Tom Dunne first saw the light on May 29, 1947, in Tombrick, Ballycarney, County Wexford.  The rolling fields in the shadow of Mount Leinster are rich farmland, and fertile country for traditional music as well when Tom was growing up.  His first musical influence was probably his Aunt Nellie, who had a grand old-time style on the melodeon, a one-row button accordion that is now seeing a revival in the Irish music scene.

Tom’s first formal instruction came from Tom Ferris, whom he still regards as an extremely talented and underrated button accordionist.   Ferris was the top local exponent of the B/C tuning system, an advance in technique popularized in the 1950s and ‘60s by the late Paddy O’Brien of Tipperary and by Galway great Joe Burke.  Connoisseurs of Irish accordion style will detect a decided Burke influence on Tom’s fingering and ornamentation.

Tom met his other musical mentor, Kerry fiddle great Paddy Cronin, at the 1967 All-Ireland Fleadh cheoil (music festival) in Clones, County Monaghan.  His first trip to America in 1976 was, in fact, a pilgrimage to Paddy’s home in Boston.  On the same trip, Tom journeyed down to New York City, where in the Bunratty Bar at the corner of Jerome Avenue and Kingsbridge Road, he met and played with Paddy’s fiddling brother Johnny and with both Joe “accordion” and Joe “Banjo” Burke.

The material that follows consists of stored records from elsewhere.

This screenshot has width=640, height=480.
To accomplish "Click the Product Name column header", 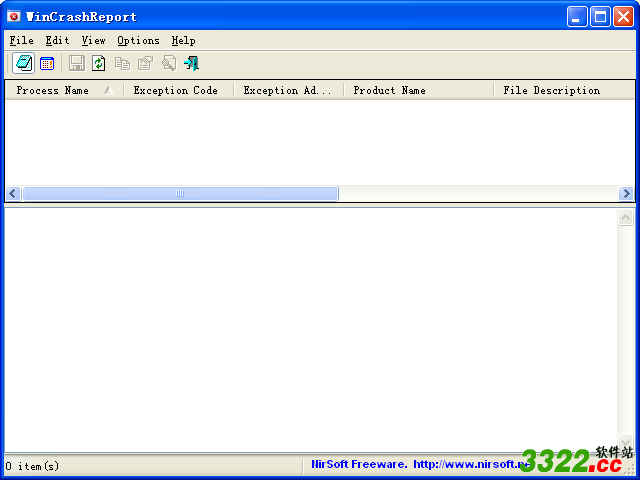I will pyautogui.click(x=389, y=90).
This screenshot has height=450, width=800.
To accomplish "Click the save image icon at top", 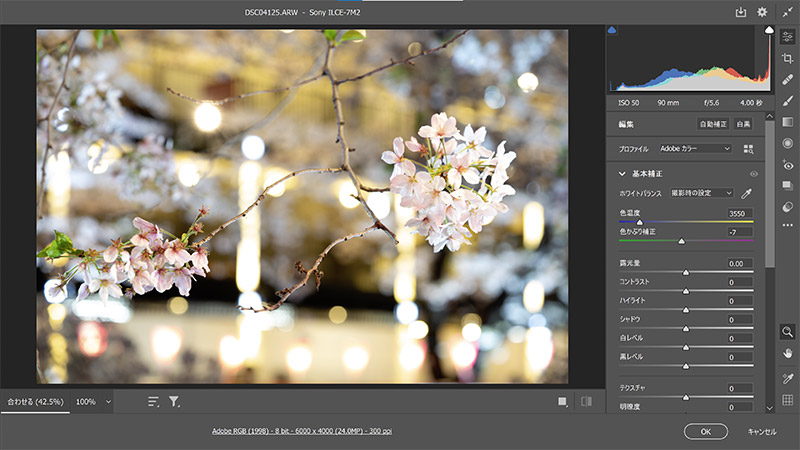I will [740, 12].
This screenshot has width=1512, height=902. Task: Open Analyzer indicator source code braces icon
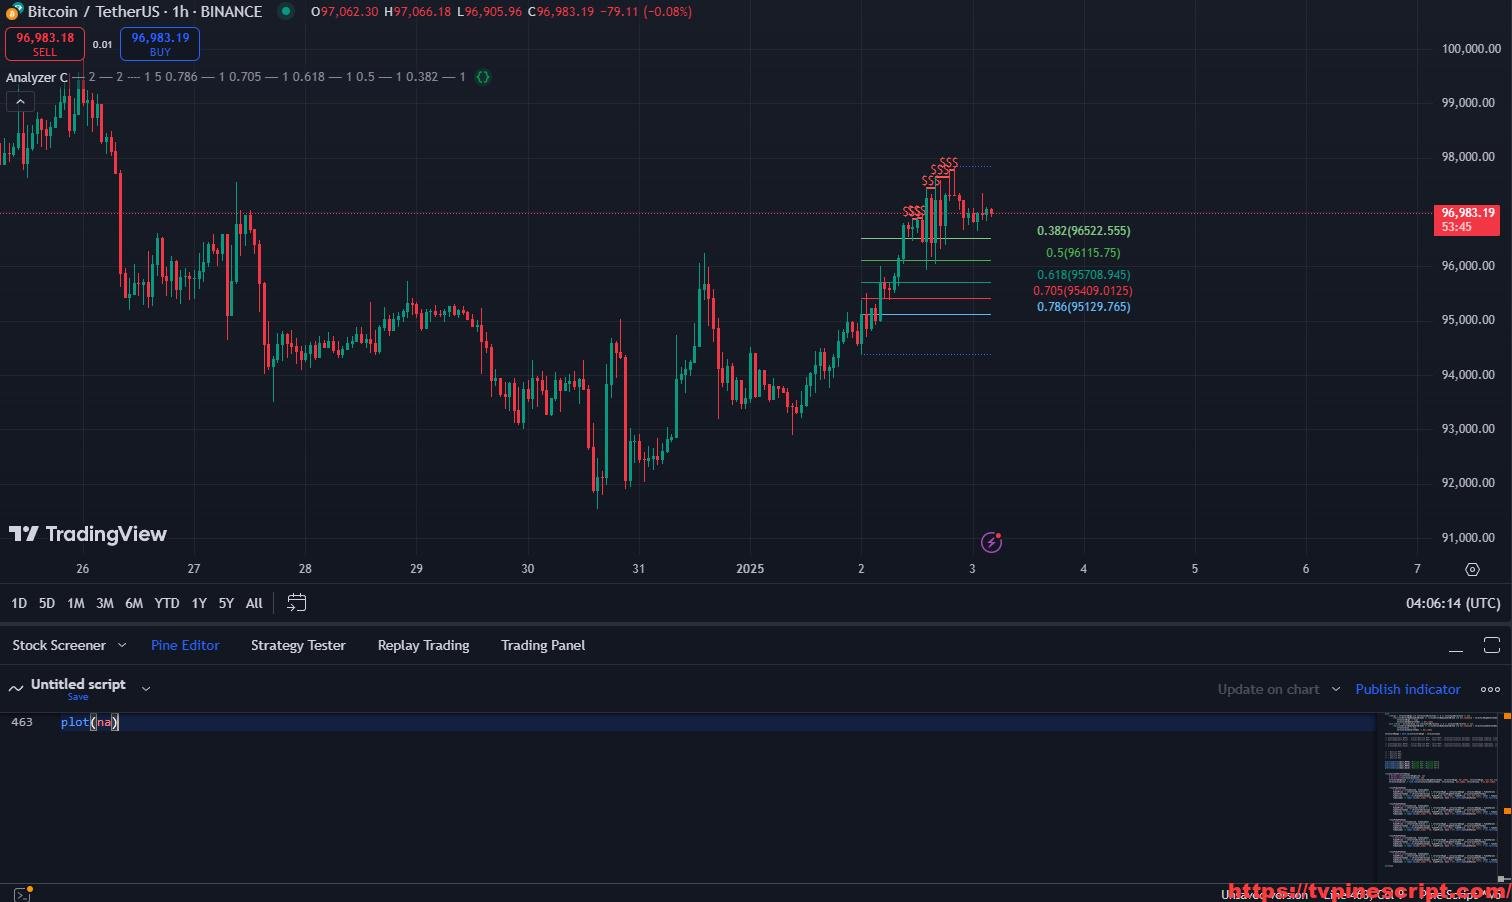[x=483, y=77]
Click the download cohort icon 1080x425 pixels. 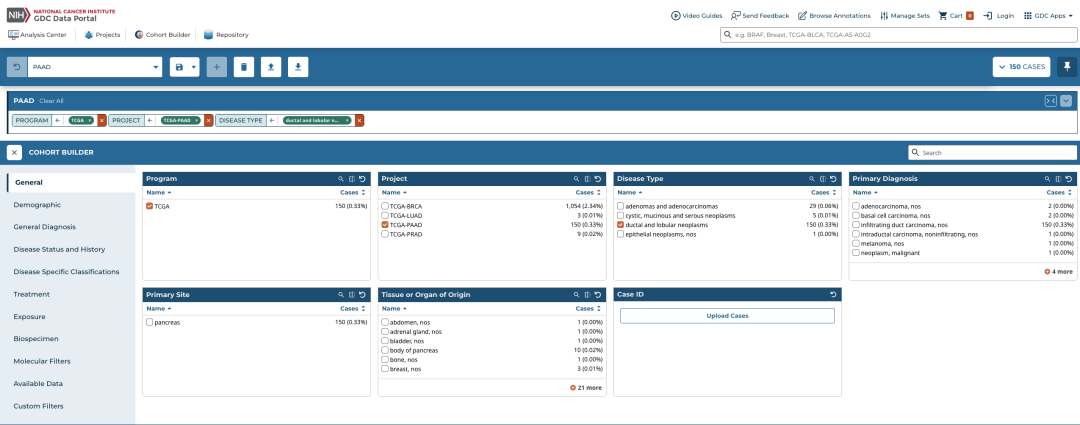298,67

Back in Ireland in the late ‘70s and early ‘80s, Tom teamed up with the fiddlers Tony Linneen and Maurice Furlong and pianist Valerie Stamp to form the Slaneyside Quartet.  With the group Tom made four appearances on “Ceili House,” a celebrated RTE radio program presented by Sean O’Merchu, and two memorable television broadcasts. 

In 1990 Tom met his future wife, Anne Vogt, and two years later moved to her native New York City, where he soon became one of the mainstays of the Big Apple’s thriving Irish traditional music scene.   In the theater world he was a musician on The Long Black Coat with David Byrne and John Waters.

Today you can still find Tom playing with many friends at favorite watering holes like The Hutton, The Landmark, The Wheel Tapper, Paddy Reilly’s and at the Irish Cultural Center.